Bergische Morgenpost Wermelskirchen/Hückeswagen/Radevormwald
Das fatale Verschweigen
Eigentlich hätte man erwarten können, dass die Bundesregierung alles unternimmt, um die Gesellschaft nach der Corona-Pandemie wieder zu einen. Aber die Verschlussakten, die das Robert-Koch-Institut nach der Klage von Journalisten nun herausrücken musste, werden all jene bestärken, die von Anfang an Zweifel an den strengen Corona-Maßnahmen hatten, und alle anderen verunsichern. Anlass zu Spekulationen geben vor allem die Stellen in den mehr als 1000 Seiten der Protokolle aus dem damaligen Krisenstab, die geschwärzt wurden: So bleibt ausgerechnet der Name jener Person unter einem schwarzen Balken versteckt, die vor dem ersten Lockdown im März 2020 das Signal für die Veröffentlichung der von „mäßig“auf „hoch“heraufgestuften Risikobewertung geben sollte.
Es ist genau dieses Verschweigen von Informationen über die Corona-Pandemie, das die Gerüchteküche anheizt.
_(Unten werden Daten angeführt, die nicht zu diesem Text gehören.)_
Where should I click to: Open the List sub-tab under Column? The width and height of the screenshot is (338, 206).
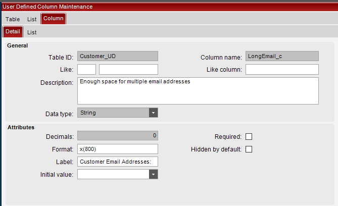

In sozialen Medien wird bereits gerätselt, ob hinter der Entscheidung, die das öffentliche Leben monatelang zum Erliegen brachte, anstelle von Sachverständigen des Robert-Koch-Instituts ein externer politischer Akteur stand. Die Corona-Maßnahmen haben die Gesellschaft gespalten, Freunde entzweit und tiefe Spuren hinterlassen, sei es an Schulen, Kitas oder in Pflegeheimen.
Die Menschen, denen während der Pandemie viele Entbehrungen zugemutet wurden, haben das Recht zu erfahren, auf welcher Grundlage das passiert ist. Alles muss auf den Tisch und endlich schonungslos aufgearbeitet werden. Was dabei dann auch immer am Ende herauskommt: Das Auslassen wichtiger Einzelheiten oder das Schwärzen entscheidender Passagen wie im aktuellen Fall spielt nur denjenigen in die Hände, die ohnehin kein Vertrauen in den Staat haben – und die ihre Rechnung womöglich bei den nächsten Wahlen begleichen wollen.